Presidents John Adams and John Quincy Adams, and wife and mother Abigail Smith Adams, are the most famous members of the family commemorated by the Adams National Historical Park in Quincy MA, but in fact you'll learn about four generations of the family on your visit.

The national park is open daily, 9 am to 5 pm, from April 19th (Patriots Day) to November 10th.

The National Park Visitor Center is at 1250 Hancock Street in the "Galleria at President's Place" building in the center of Quincy (map), across the street from United First Parish Church. This is the starting point for park tours, which take about two hours (last tour leaves at 3:15 pm).

The main sites to visit are:

Peacefield

The Adams homestead, to which John Adams, second president of the United States, retired after his long years of service to his country. The estate includes the Old House and the Stone Library, with its 14,000 volumes.

John Adams (1735-1826), first Vice-President of the United States, and second President of the United States (1797-1801), bought this 40-acre (16-hectare) property in Quincy, Massachusetts (map) in 1787 while still resident in London.

Returning to Quincy in 1788, he and his wife Abigail Smith Adams (1744-1818) moved into what was a then very simple—primitive—residence dating from 1731. They set about improving both its architecture and its comforts.

After his election defeat by Thomas Jefferson in 1800, the Adamses moved from Philadelphia and returned to the "Old House," which they named Peacefield.

Their son John Quincy Adams (1767-1848), diplomat and sixth president of the United States, lived here as well, later with his wife, First Lady Louisa Catherine Adams.

They were followed in residency at Peacefield by other distinguished members of the Adams family, including Charles Francis Adams, United States Minister (ambassador) to Great Britain during the American Civil War; and literary men Henry Adams (as in The Education of Henry Adams) and Brooks Adams.

The house was occupied by the Adams family until 1927. In 1946 it was donated by the family to the US National Park Service as a historical site.

The Stone Library (1873) next to the Old House has the Adams' collection of 14,000 books.

The grounds are open to all. The Old House and Stone Library are open by guided tour during the Adams National Historical Park's visiting season.

Adams Birthplaces

John Adams was born in a modest-looking, darkly weathered New England "saltbox" house which now stands near the center of Quincy, Massachusetts, less than two miles from Peacefield.

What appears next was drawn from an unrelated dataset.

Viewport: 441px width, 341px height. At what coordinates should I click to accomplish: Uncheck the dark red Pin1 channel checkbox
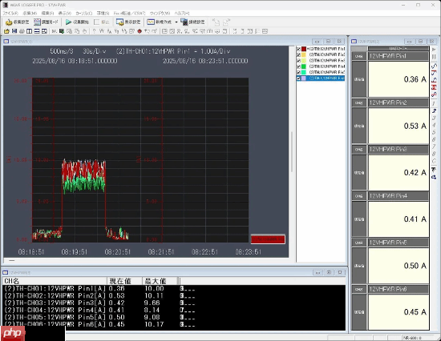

This modest farmhouse (map) in Quincy was John Adams' home during his boyhood, youth and young married life with Abigail Smith Adams.

It served as his law office as well. Here, working with Samuel Adams and James Bowdoin, he wrote the Constitution of the Commonwealth of Massachusetts, among the earliest and best of American state constitutions. It served as a model for the United States Constitution.

Next to the old Adams house, a newer, larger, more stately wood frame building is the birthplace of John Quincy Adams.

United First Parish Church

The church in the center of Quincy, attended and supported by the Adams family during their lives, holds them in death. Both Presidents Adams are buried here, along with other family members.

Quincy's United First Parish Church (Unitarian-Universalist) , 1306 Hancock Street (map), was founded in 1636 by Puritans as an offshoot of the Church in Boston, but by 1639 "The Church of Braintry," as it was called, was independent.

John Hancock was baptized in this church by his father, the Reverend John Hancock, who served here as minister from 1726 to 1744.

In 1750 the church became a Unitarian congregation. The church and its congregation were the nucleus of the town of Braintree, Massachusetts, later called "Old Braintree."

The town grew, and eventually "Old Braintree" became the City of Quincy, while other districts became the towns of Braintree, Holbrook and Randolph.

Presidents John Adams and John Quincy Adams were life-long members of this church.

The stately building you see today was designed by Alexander Parris, built of granite donated by John Adams, and completed in 1828. It replaced the wooden Hancock Meeting House that was on the same site.

The granite church is the congregation's fourth meetinghouse. The tombs of John Adams and John Quincy Adams are in a crypt within the church, beside those of their wives, Abigail Smith Adams and Louisa Catherine Adams.

You'll find the church in the very center of Quincy (map), directly across the street from City Hall. Across the street beside it is the Visitor Center of Adams National Historical Park.

Plymouth

Plymouth, Massachusetts, is famous because of a small and rather unimpressive boulder—but "America's Hometown" has lots more to visit beyond Plymouth Rock.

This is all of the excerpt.